Sodium metabisulphite (anti-oxidant) can in rare cases cause allergic reactions, e.g. asthma of varying severity and anaphylactic reactions.
There have been post-marketing reports of chondrolysis in patients receiving post-operative intra-articular continuous infusion of local anaesthetics. The majority of reported cases of chondrolysis have involved the shoulder joint. Due to multiple contributing factors and inconsistency in the scientific literature regarding mechanism of action, causality has not been established. Intra-articular continuous infusion is not an approved indication for Marcaine Adrenaline.
Effects on the Ability to Drive and Use Machines: Depending on the dose and method of administration, bupivacaine can have a transient effect on movement and coordination.

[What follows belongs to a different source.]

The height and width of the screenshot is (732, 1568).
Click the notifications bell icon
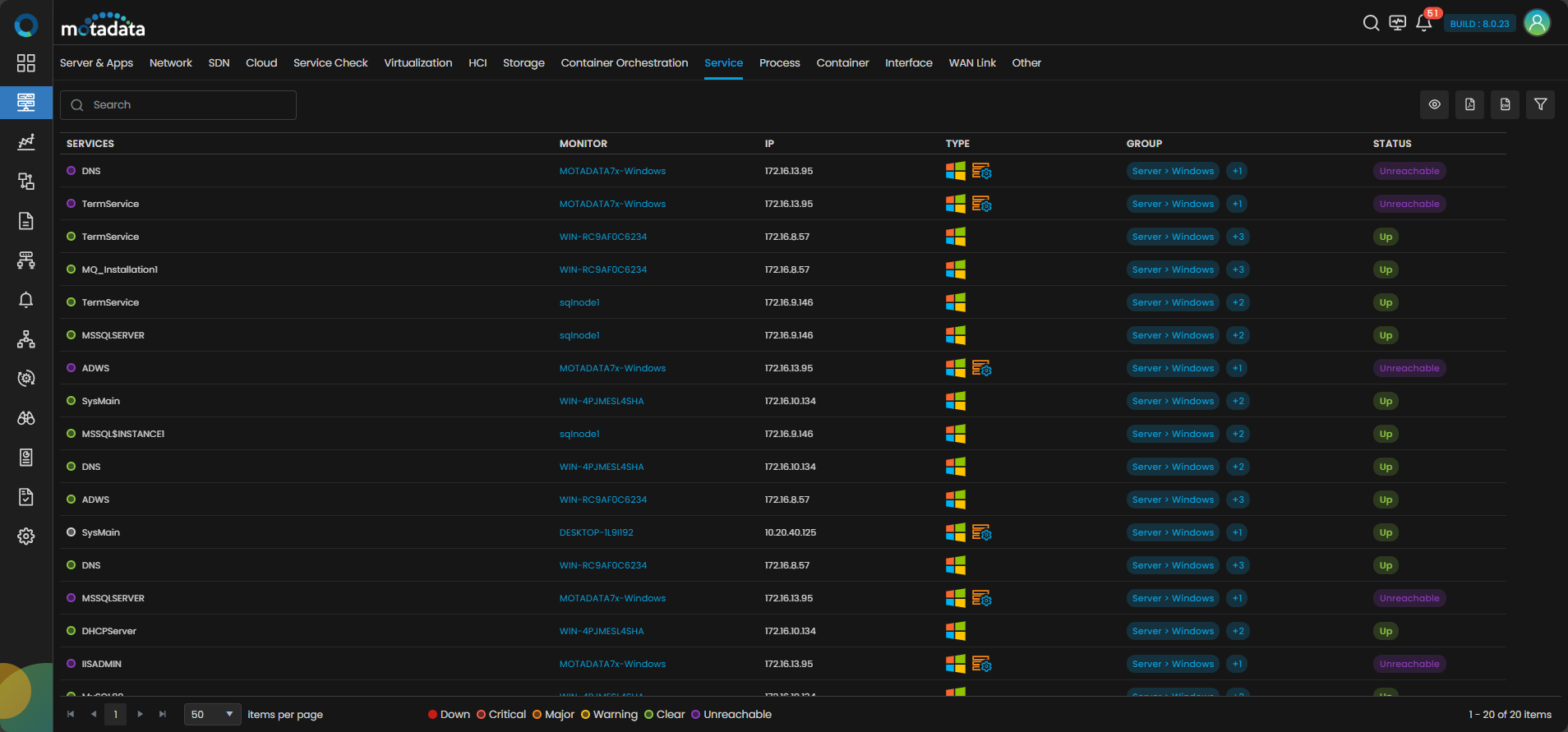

Use in Pregnancy: In cases of paracervical block the risk of reactions such as bradycardia/tachycardia in the foetus increases, therefore foetal heart rate must be closely monitored.
It should also be noted that the addition of adrenaline can reduce uterine perfusion and uterine contractions during parturition, especially in cases of intravenous injection. (See Pharmacology: Pharmacokinetics under Actions).
Use in Lactation: Bupivacaine passes into breast milk, but the risk of this affecting the child appears unlikely with therapeutic doses. It is not known whether adrenaline passes into breast milk, but the risk of an effect on the child appears unlikely with therapeutic doses.
Undesirable effects caused by the product itself can be difficult to distinguish from the physiological effects of the nerve block (e.g. fall in blood pressure, bradycardia), events caused directly by the needle puncture (e.g. nerve injury) or caused indirectly by the needle puncture (e.g. epidural abscess).
Neurological damage is a rare but well recognised consequence of regional, and particularly epidural and spinal anaesthesia. (See Table.)
Click on icon to see table/diagram/image
Bupivacaine should be used with caution with other local anaesthetics or drugs that are structurally similar to local anaesthetics, i.e. class IB anti-arrhythmic drugs, as the toxic effects are additive.
No specific interaction studies with local anaesthetics and class III anti-arrhythmic drugs (e.g. amiodarone) have been carried out, but caution is recommended (see Precautions).
Non-Selective Beta-Blockers: Non-selective beta-blockers such as propranolol enhance the pressor effect of adrenaline, which may lead to pronounced hypertension and bradycardia. The combination might need dose adjustment.
Anaesthetics for Inhalation: Adrenaline can cause severe cardiac arrhythmias when injected during anaesthesia with e.g. halothane. The combination might need dose adjustment.
Tricyclic Antidepressants: The pressor effect of adrenaline can, in combination with tricyclic antidepressants, cause a marked increase in blood pressure. In short-term studies with high-dose intravenous adrenaline the effect has been shown to be increased 2- to 3-fold.
A combination of adrenaline-containing solutions and oxytocic drugs of the ergot type can cause a marked, persistent increase in blood pressure and may possibly cause cerebrovascular and cardiac accidents.
Phenothiazine derivatives and butyrophenone derivatives can reduce or reverse the pressor effect of adrenaline.
Incompatibilities: Alkalisation can cause precipitation, as bupivacaine is limitedly soluble at pH above 6.5.
In addition, alkaline solutions can cause rapid degradation of adrenaline.
Store below 25°C.
However, the product may be kept during transport for a period not exceeding 5 days without special storage precautions.
Shelf-Life: 24 months.
N01BB51 - bupivacaine, combinations ; Belongs to the class of amides. Used as local anesthetics.
Inj (vial) 20 ml x 5's (sterile theatre pack).